Sporting events, especially football, with its expanding audience and the Super Bowl essentially having the status of a national holiday, are one of the only acceptable forums where we can shout and scream and express our emotions to the max — joy, excitement, disappointment, frustration, surprise. If you’re not a sports fan, then stadium rock concerts can offer a similar opportunity as we enjoy head-banging tunes, raging against the machine, and belting our hearts out with longing, hope, despair, anger, passion and, of course, love. This is also what we see stirred up at political rallies, igniting people with emotions, good, bad and ugly.”
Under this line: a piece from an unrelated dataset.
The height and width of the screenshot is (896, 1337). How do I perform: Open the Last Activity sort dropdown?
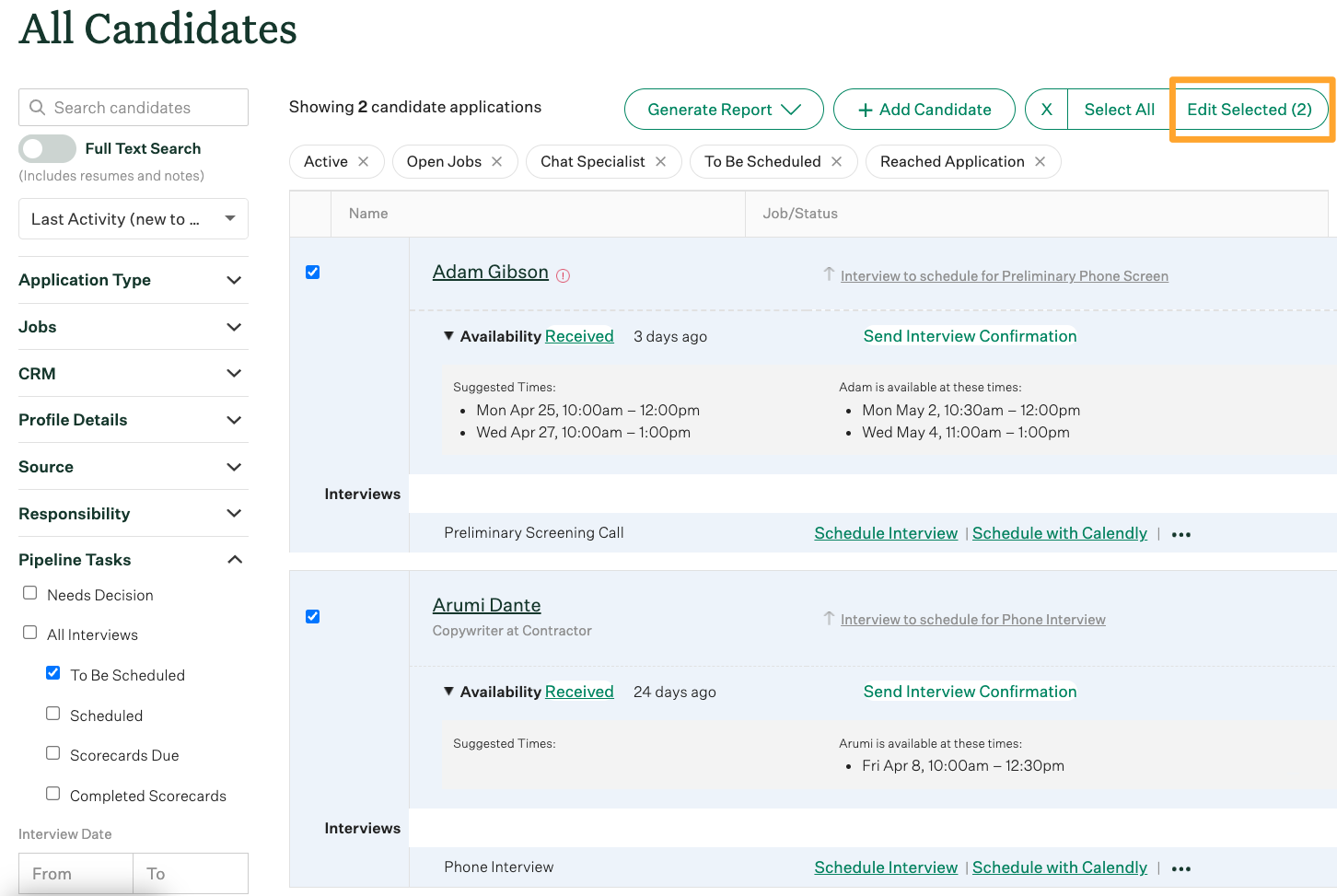tap(134, 219)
And because of the explosion of diverse media outlets, the content being created — movies, TV series, reality shows, and even “news” programs — keeps pushing the envelope to the extremes of sex, violence, revenge, horror and apocalyptic scenarios to get any attention. Social media is getting worse, always in a race to post the most salacious or silly videos, scandalous or outrageous memes and headlines in order attract the most click bait. And most folks can’t help falling for it, getting sucked in more times than they realize or care to admit.

These are also all shared experiences, or varying degrees of tribal experiences, activating a very human part of us that needs to connect and feel part of a bigger group. As we become more and more isolated and only virtually connected, these experiences become more rare and intensified as we advance in our technological age. And remember, emotions are contagious, so choose your tribes and tribal experiences wisely.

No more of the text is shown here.